81-3140. Health Care Homes for the Medically Underserved Fund; distribution; use.

(1)(a) The purpose of the Health Care Homes for the Medically Underserved Fund is to enhance the ability of Nebraska's federally qualified health centers to provide patient-centered medical homes to low-income medically underserved populations. Twenty-five percent of the state portion of medicaid fraud settlement funds deposited into the Medicaid Fraud Settlement Fund in the Department of Health and Human Services annually shall be transferred to the Health Care Homes for the Medically Underserved Fund for distribution to federally qualified health centers in Nebraska. Such funds shall be distributed proportionately based on the unduplicated number of patients served in the previous year by such federally qualified health centers as reported through the uniform data system of the Health Resources and Services Administration of the United States Department of Health and Human Services.

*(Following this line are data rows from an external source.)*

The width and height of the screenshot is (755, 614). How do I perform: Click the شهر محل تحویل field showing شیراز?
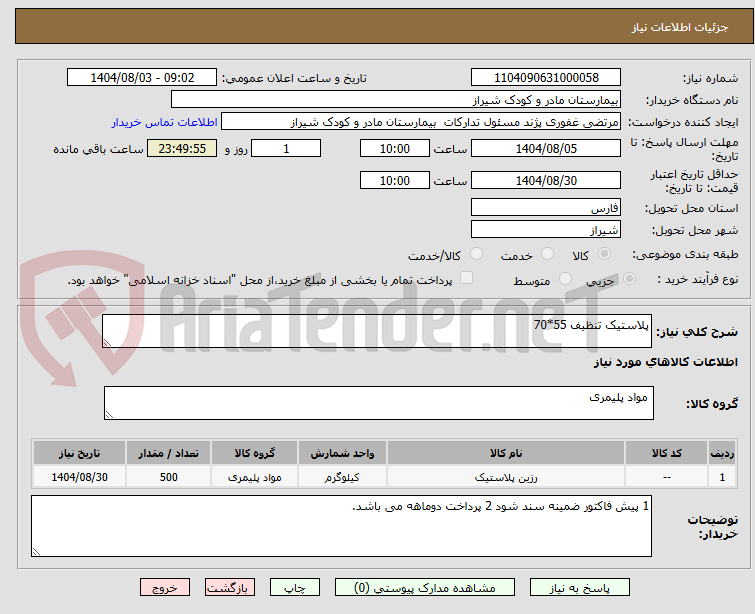point(546,230)
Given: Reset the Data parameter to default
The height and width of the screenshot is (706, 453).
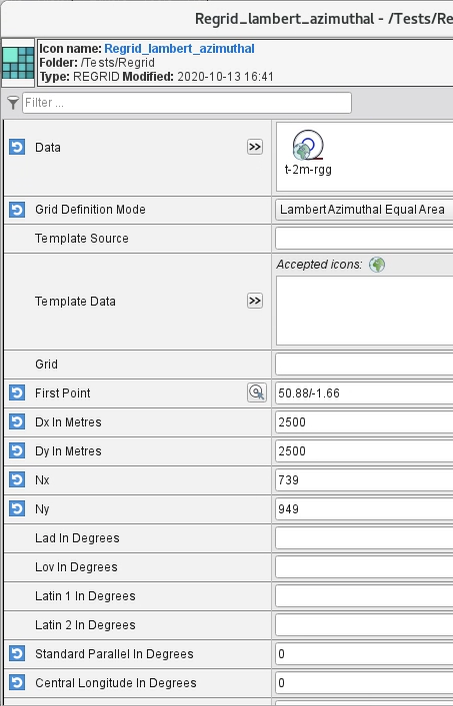Looking at the screenshot, I should pyautogui.click(x=17, y=147).
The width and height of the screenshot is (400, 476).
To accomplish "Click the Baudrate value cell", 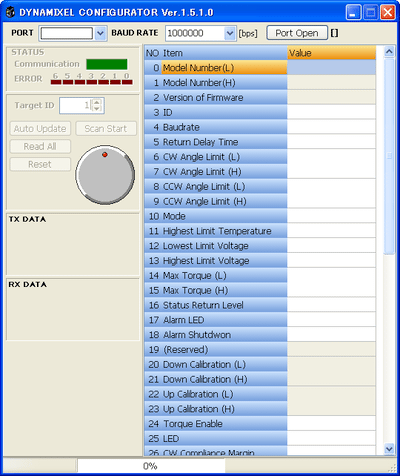I will [x=331, y=127].
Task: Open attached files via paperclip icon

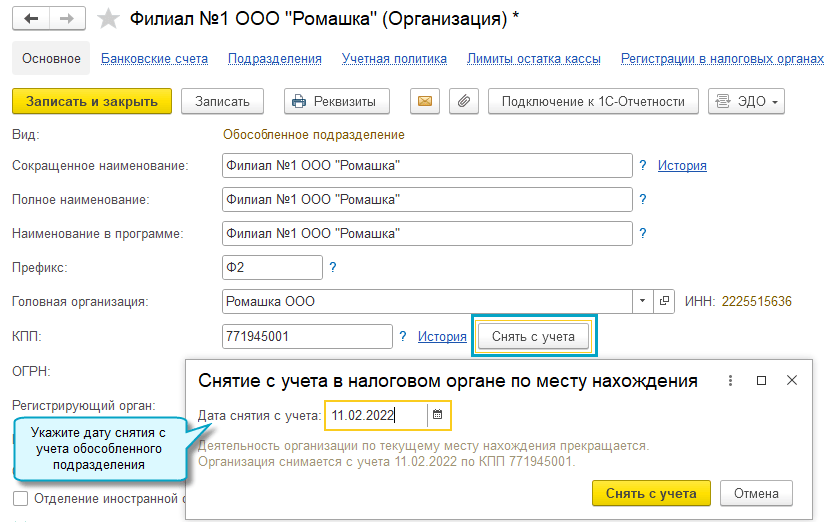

(b) Five percent of the state portion of the medicaid fraud settlement funds deposited into the Medicaid Fraud Settlement Fund in the Department of Health and Human Services annually shall be transferred to the Health Care Homes for the Medically Underserved Fund for distribution to federally qualified health centers in Nebraska. Such funds shall be used for persons receiving services under section 330(h) or 330(i) of the federal Public Health Service Act, 42 U.S.C. 254b, as such section existed on January 1, 2016.

(2) Funds distributed pursuant to subsection (1) of this section shall be used for the following purposes:

(a) Hiring, training, certifying, and maintaining staff dedicated to patient-centered chronic disease management, including, but not limited to, case managers, health educators, social workers, outreach and enrollment workers, and community health workers;

(b) Providing services, including, but not limited to, interpreter services, transportation services, and social work assistance;

(c) Capital improvements, including, but not limited to, facility expansion, leasing additional space, and furnishing, equipment, or redesign of facilities to support patient-centered care;

(d) Medication management, including, but not limited to, clinical pharmacy services, pharmacists, clinical pharmacists, technology for monitoring and real-time notification, and care managers;

(e) Information technology, including, but not limited to, telehealth services, analytics tools, patient registries, and updates to electronic health records systems; and

(f) Reimbursement to health care providers, including, but not limited to, physicians, nurse practitioners, dieticians, diabetic educators, behavioral health providers, and oral health providers.